# WHAT IS NEEDED
Please find every line below that includes "each" and report how many there are. Nothing else is needed.

# DATASET
########

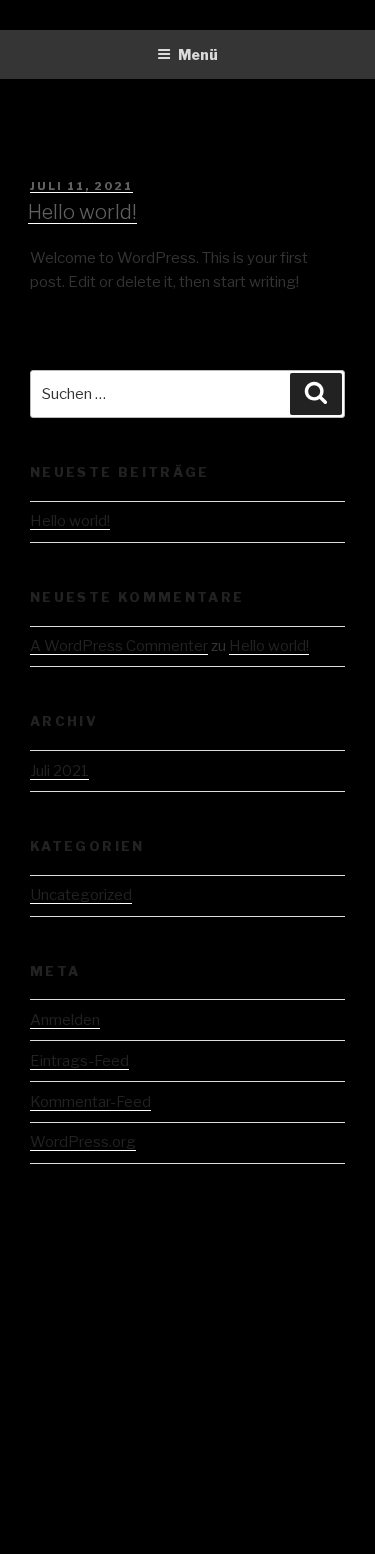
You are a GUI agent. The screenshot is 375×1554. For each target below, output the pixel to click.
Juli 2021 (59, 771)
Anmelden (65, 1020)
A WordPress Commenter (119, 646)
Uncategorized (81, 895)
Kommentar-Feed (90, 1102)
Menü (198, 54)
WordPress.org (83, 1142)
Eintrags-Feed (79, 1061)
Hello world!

########

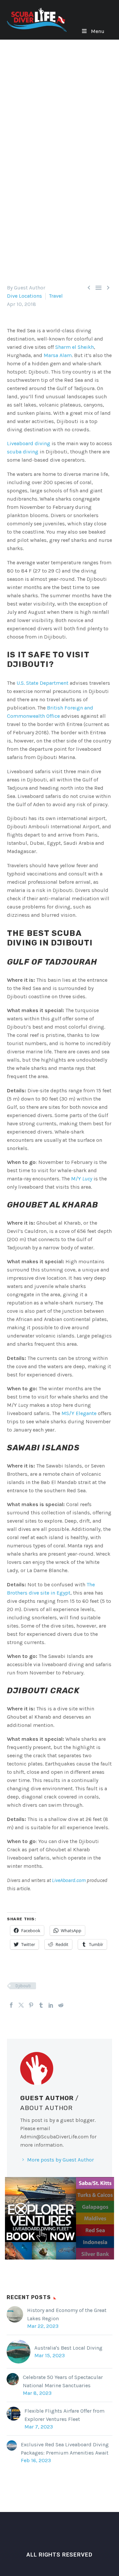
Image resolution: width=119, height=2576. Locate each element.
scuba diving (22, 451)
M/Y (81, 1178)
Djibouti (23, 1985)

########

# RESPONSE
2